Jennifer Doudna was sitting in her UC Berkeley office when she got the first call from a reporter asking what she thought about scientists using Crispr to modify embryos. At the time, the embryos in question were monkeys. It was late 2014, and Doudna was just beginning to become the face of Crispr/Cas9—the bacterial enzyme behind today’s gene editing revolution. Since then she has fielded an ongoing avalanche of questions about the implications of her discovery. How it’s going to change the future of everything from medicine to agriculture to energy production. But inevitably the questions always get around to super-babies.

Today, at WIRED’s 2017 Business Conference in New York, it took just a few minutes. Doudna said it was exactly this possibility—Crispr custom-designed human offspring—that made her take a step back from her own research and get involved in public discussions around the technology. For the last few years she’s been speaking to scientists, politicians, and federal regulators around the world about the potential risks and rewards of Crispr. “I think it’s really likely that in the not-too-distant future it will cure genetic disease,” she said. “But globally we need to come up with a consensus on moving forward in a responsible way.”

In 2015, Doudna was part of a broad coalition of leading biologists who agreed to a worldwide moratorium on gene editing to the “germ line,” which is to say, edits that get passed along to subsequent generations. But it’s legally non-binding, and scientists in China have already begun experiments that involve editing the genome of human embryos. Using Crispr to cure inheritable genetic diseases is still a long way off, and fraught with ethical potholes. Which is why Doudna said people who are excited about the possibilities of Crispr shouldn’t look to the clinic for its first big successes, but rather to the farm field.

“When I think about where we are likely to see the biggest impacts in the shortest amount of time, I really think it’s going to be in agriculture,” she said. Plant breeders have always been geneticists at heart. And with the precision and ease of Crispr, identifying and separating out desirable traits has the potential to speed up new crop development by several orders of magnitude. Agro-giants DuPont and Monsanto have invested in Crispr licenses to accelerate their R&D efforts toward creating crops that can withstand changing climates and new disease and pest burdens. In test plots around the world gene edited crops are already growing—from longer-lasting potatoes and flood-resistant rice to drought-hardy corn and mildew-proof wheat, to name just a few.

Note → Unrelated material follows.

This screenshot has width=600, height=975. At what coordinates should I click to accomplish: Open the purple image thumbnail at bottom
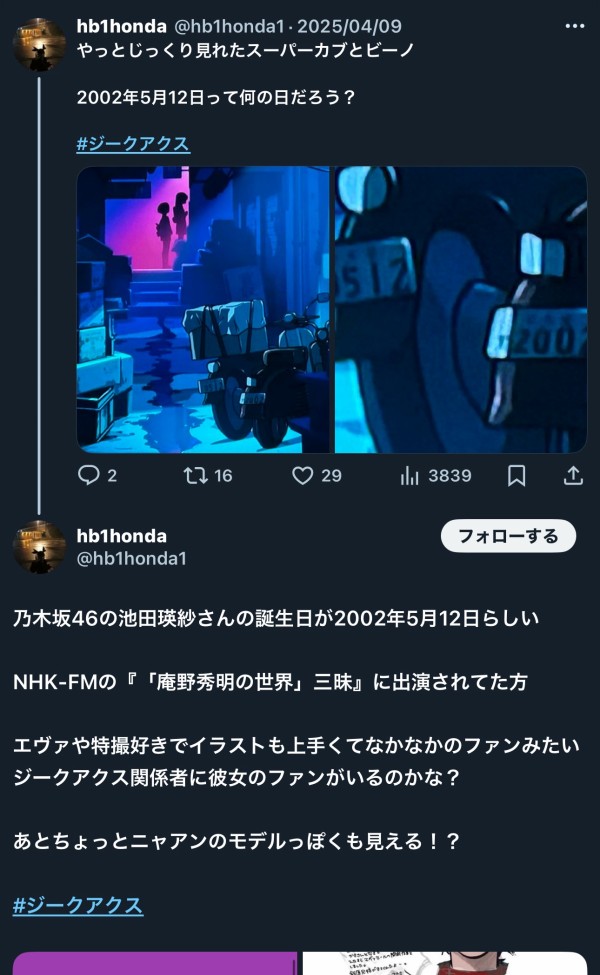[x=155, y=963]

As a tomato farmer, Doudna was most excited about a paper that came out just last month. In it, scientists from Cold Spring Harbor Laboratory in New York tackled some of the crop’s trickiest modern traits. While wild plants benefit from dropping fruit—it helps seed dispersal—farmers want plants where the fruit stays on, so mechanical pickers have an easier time harvesting them. When breeders found a trait called ‘jointless’ that did keep the fruit on the vine, they rushed to incorporate it into their domesticated tomato varieties. But when they crossed ‘jointless’ into existing tomato breeds, the resulting plants put out all these extra branches, actually diminishing the number of fruits they produced.

Using genetics to trace back 10,000 years of tomato domestication, Cold Spring Harbor researchers discovered which genes led to that weird branching. Then they used Crispr to edit their activity. The result—tomato plants with great yields that don’t drop their fruits.

“For me, that really illustrates the potential for this,” Doudna said. “Crispr allows plant breeders to do things that would have been very difficult, sometimes impossible in the past.”